Ingredientes:
- 100 g de avellanas tostadas
- 50 g de dátiles sin hueso
- 100 g de agua o bebida vegetal
- 50 g de harina de algarroba
Preparación:
Trituramos bien los dátiles junto a las avellanas (con una batidora potente) hasta obtener una mezcla homogénea.
Añadimos el agua o bebida vegetal y la harina de algarroba, trituramos otros 2-3 minutos hasta no tener grumos.
Se puede añadir más líquido poco a poco si se desea menos espesa.
Es perfecta para untar en pan y echarle un chorrito de AOVE por encima 💛, aunque también encontrarás en la web recetas para hacer con crema de algarroba.
Comentario nutricional:
En casa nos gusta llamarle garrufella a esta versátil crema untable que no pretende imitar a la Nutella 😉 (spoiler alert).
La algarroba (garrofa, en català) es el fruto del algarrobo, un árbol abundante en la zona mediterránea. En la posguerra se utilizaba como sustituto del chocolate, y quizá por eso hasta hace pocos años estaba denostado y considerado un «alimento de pobres».

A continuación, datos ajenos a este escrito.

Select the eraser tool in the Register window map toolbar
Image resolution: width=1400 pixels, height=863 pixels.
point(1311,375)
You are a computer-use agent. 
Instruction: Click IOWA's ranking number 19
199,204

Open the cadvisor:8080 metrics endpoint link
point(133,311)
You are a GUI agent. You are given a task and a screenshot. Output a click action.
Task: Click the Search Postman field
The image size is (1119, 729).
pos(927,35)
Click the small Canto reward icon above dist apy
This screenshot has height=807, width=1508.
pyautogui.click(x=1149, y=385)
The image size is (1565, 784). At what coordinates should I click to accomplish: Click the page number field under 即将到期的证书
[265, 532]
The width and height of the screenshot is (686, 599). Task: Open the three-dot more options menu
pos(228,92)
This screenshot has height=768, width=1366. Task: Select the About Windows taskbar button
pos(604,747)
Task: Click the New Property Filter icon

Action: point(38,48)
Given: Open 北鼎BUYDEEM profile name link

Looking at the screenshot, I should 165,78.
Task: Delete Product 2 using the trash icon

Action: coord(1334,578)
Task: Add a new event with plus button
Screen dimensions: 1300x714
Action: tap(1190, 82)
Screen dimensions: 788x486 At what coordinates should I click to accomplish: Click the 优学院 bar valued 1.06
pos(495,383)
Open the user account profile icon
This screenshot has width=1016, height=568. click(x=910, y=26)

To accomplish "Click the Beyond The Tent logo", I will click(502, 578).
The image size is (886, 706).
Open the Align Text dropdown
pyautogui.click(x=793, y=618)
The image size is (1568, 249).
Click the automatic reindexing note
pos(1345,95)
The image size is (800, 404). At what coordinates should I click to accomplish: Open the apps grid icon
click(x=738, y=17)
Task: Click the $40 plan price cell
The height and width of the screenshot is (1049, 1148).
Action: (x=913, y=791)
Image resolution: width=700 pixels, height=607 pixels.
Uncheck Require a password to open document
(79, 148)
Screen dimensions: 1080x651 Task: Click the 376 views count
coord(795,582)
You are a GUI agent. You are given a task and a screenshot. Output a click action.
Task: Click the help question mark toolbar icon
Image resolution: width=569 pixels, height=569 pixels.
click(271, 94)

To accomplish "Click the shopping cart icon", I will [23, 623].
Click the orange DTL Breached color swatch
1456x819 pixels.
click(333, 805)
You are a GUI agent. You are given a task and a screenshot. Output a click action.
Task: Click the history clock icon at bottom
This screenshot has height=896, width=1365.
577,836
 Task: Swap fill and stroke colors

Afortunadamente, en los últimos años ha resurgido este alimento, con propiedades nutricionales muy interesantes… aquí te contamos 4 datos curiosos que hemos sacado del maravilloso libro «Garrofa, una delícia mediterrània» del proyecto Menjamiques:
- Pertenece a la familia de las legumbres.
- Es rica en triptófano, aminoácido precursor de la serotonina, un neurotransmisor implicado en la sensación de relajación y tranquilidad.
- Contiene cantidades significativas de hierro, potasio, calcio, fósforo y magnesio.
- Contiene 6 veces menos grasa que el cacao.